There are currently three vaccines available in the US to prevent meningococcal disease, all quadrivalent in nature, targeting serogroups A, C, W-135 and Y:
Mencevax (GlaxoSmithKline) and NmVac4-A/C/Y/W-135 (JN-International Medical Corporation) are used worldwide, but have not been licensed in the United States.
The first meningococcal conjugate vaccine (MCV4), Menactra, was licensed in the U.S. in 2005 by Sanofi Pasteur; Menveo, was licensed in 2010 by Novartis. Both MCV4 vaccines have been approved by the Food and Drug Administration (FDA) for people 2 through 55 years of age. In April 2011, Menactra received FDA approval for use in children as young as 9 months, although the Centers for Disease Control and Prevention (CDC) has not made recommendations for or against its use in children less than 2. [2]

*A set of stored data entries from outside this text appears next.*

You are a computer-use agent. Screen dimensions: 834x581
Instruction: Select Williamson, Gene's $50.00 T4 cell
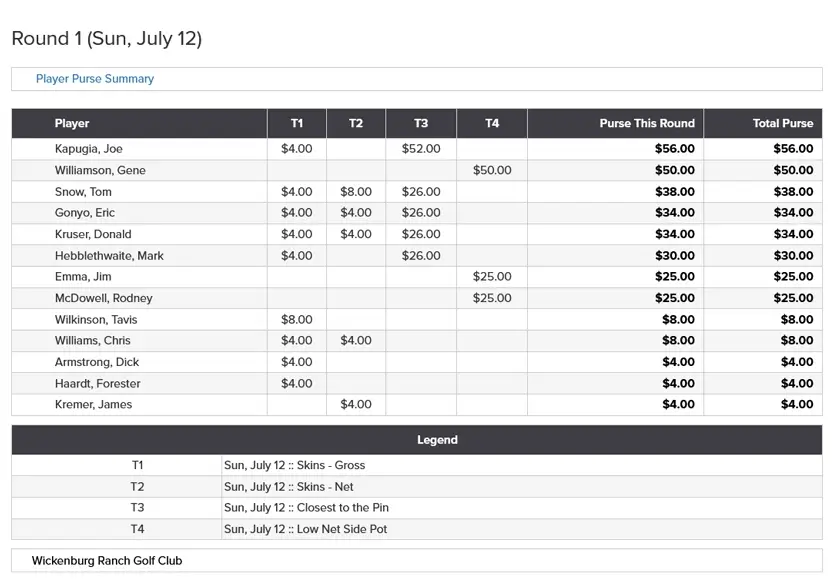(x=492, y=170)
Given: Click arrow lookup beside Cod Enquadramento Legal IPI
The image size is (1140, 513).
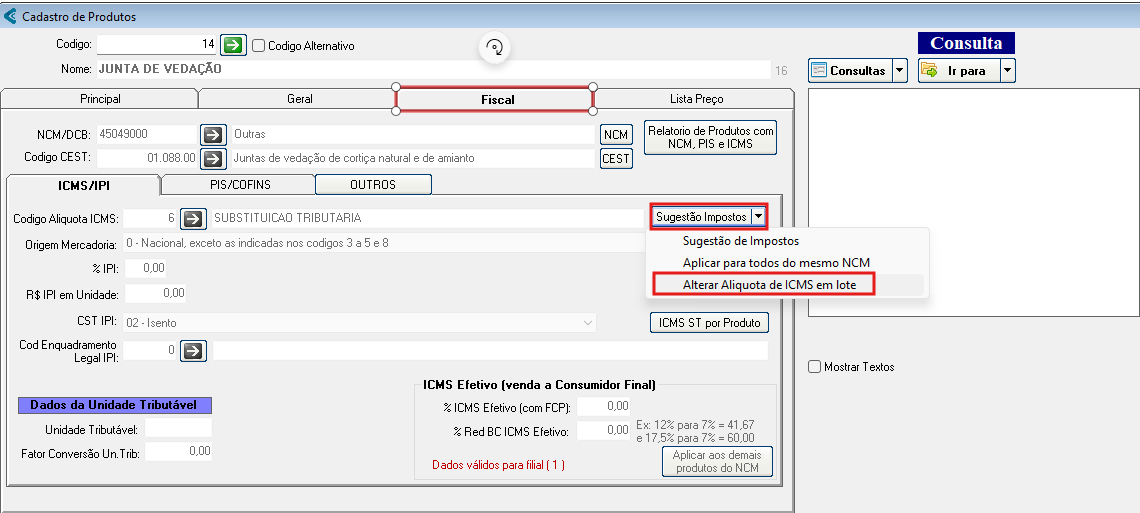Looking at the screenshot, I should click(x=194, y=351).
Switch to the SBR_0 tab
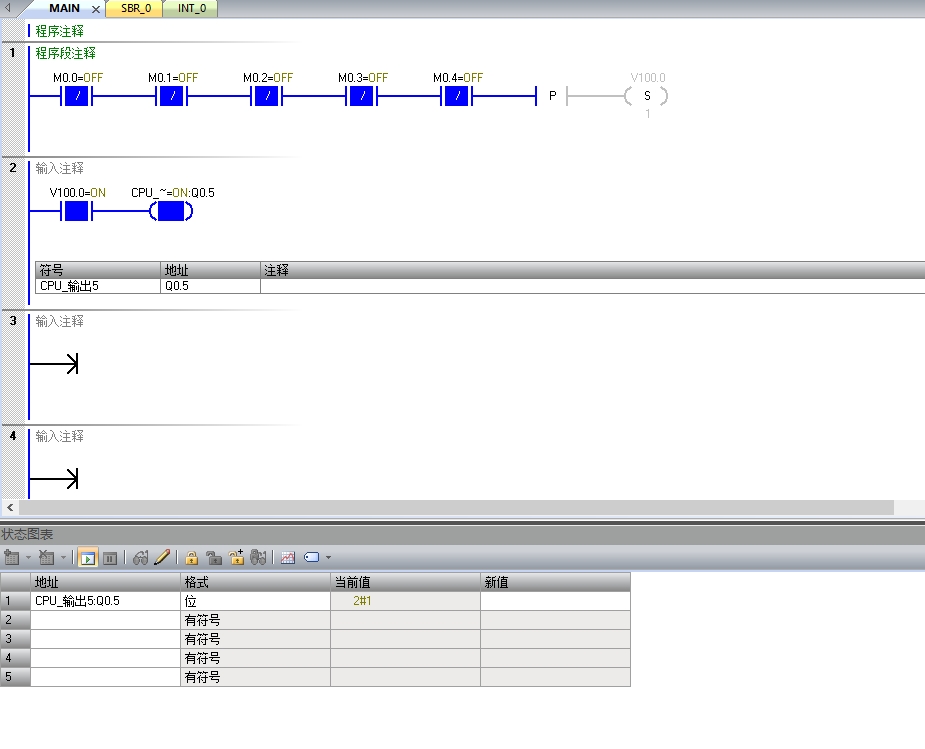Image resolution: width=925 pixels, height=749 pixels. (136, 8)
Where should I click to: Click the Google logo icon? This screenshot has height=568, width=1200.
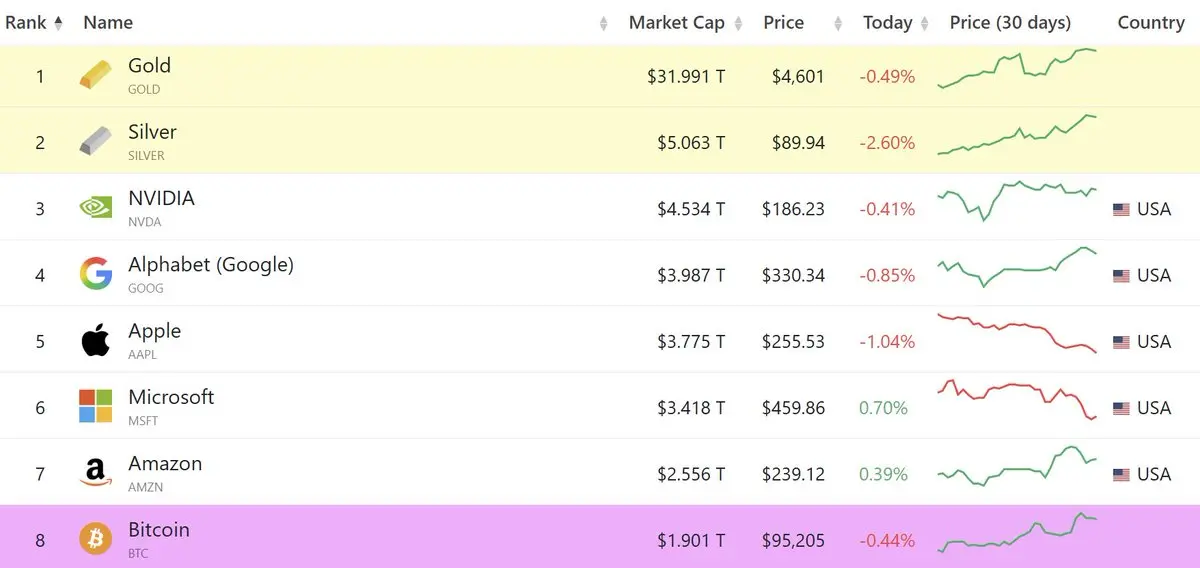[x=96, y=274]
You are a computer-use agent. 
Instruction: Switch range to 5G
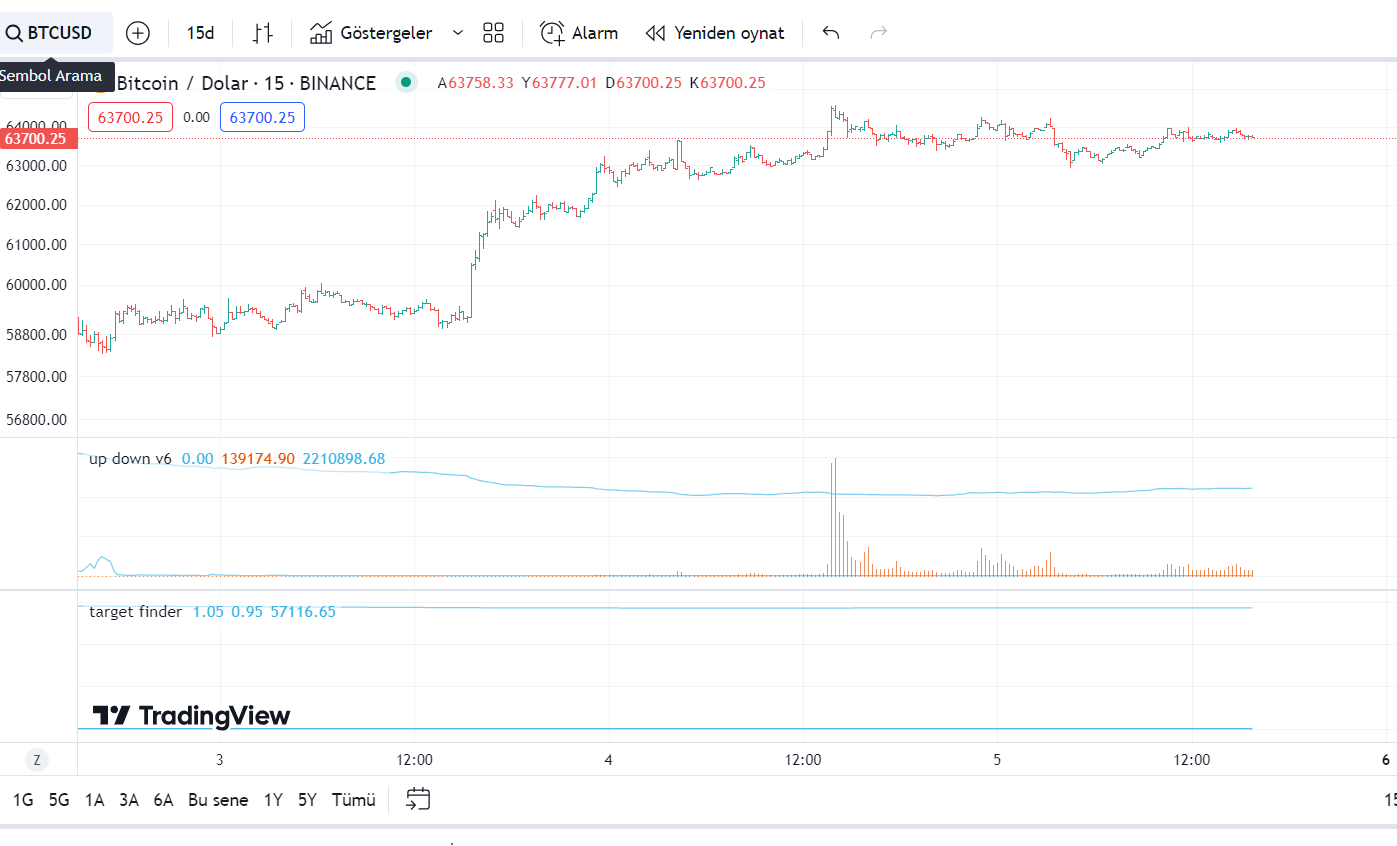pos(59,800)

Meningococcal polysaccharide vaccine (MPSV4), Menomune, has been available since the 1970s. It may be used if MCV4 is not available, and is the only meningococcal vaccine licensed for people older than 55. Information about who should receive the meningococcal vaccine is available from the CDC.[3]
The duration of immunity mediated by Menomune (MPSV4) is three years or less in children aged under 5 because it does not generate memory T cells.[4][5] Attempting to overcome this problem by repeated immunization results in a diminished not increased antibody response, so boosters are not recommended with this vaccine.[6][7] As with all polysaccharide vaccines, Menomune does not produce mucosal immunity, so people can still become colonised with virulent strains of meningococcus, and no herd immunity can develop.[8][9] For this reason, Menomune is suitable for travelers requiring short-term protection, but not for national public health prevention programs.
Menveo and Menactra contain the same antigens as Menomune, but the antigens are conjugated to a diphtheria-toxoid polysaccharide–protein complex, resulting in anticipated enhanced duration of protection, increased immunity with booster vaccinations, and effective herd immunity.
A study published in March 2006 comparing the two kinds of vaccines found that 76% of subjects still had passive protection three years after receiving MCV-4 (63% protective compared with controls), but only 49% has passive protection after receiving MSPV-4 (31% protective compared with controls).[10] As of 2010, there remains limited evidence that any of the current conjugate vaccines offer continued protection beyond three years; studies are ongoing to determine the actual duration of immunity, and the subsequent requirement of booster vaccinations. The CDC offers recommendations regarding who they feel should get booster vaccinations.[11][12]
A vaccine called MenAfriVac has been developed through a program called the Meningitis Vaccine Project and it is a good option for preventing meningitis group A infections.[13][14]
A vaccine for serogroup B was developed in Cuba in response to a large outbreak of meningitis B during the 1980s. The VA-MENGOC-BC vaccine proved safe and effective in randomized double-blind studies[15][16][17], but it was granted a license only for research purposes in the United States[18] as political differences limited cooperation between the two countries.[19]
Due to a similarly high prevalence of B-serotype meningitis in Norway between 1975 and 1985, Norwegian health authorities developed a vaccine specifically designed for Norwegian children and young adolescents. Clinical trials were discontinued after the vaccine was shown to cover only slightly more than 50% of all cases. Furthermore, lawsuits for damages were filed against the State of Norway by persons affected by serious adverse reactions. Information that the health authorities obtained during the vaccine development were subsequently passed on to Chiron (now a Novartis subsidiary), who developed a similar vaccine, MeNZB, for New Zealand.
The occurrence of serogroup X was reported in North America, Europe, Australia, and West Africa.[20] Current meningoccocal meningitis vaccine is not known to protect from serogroup X N. meningitidis disease.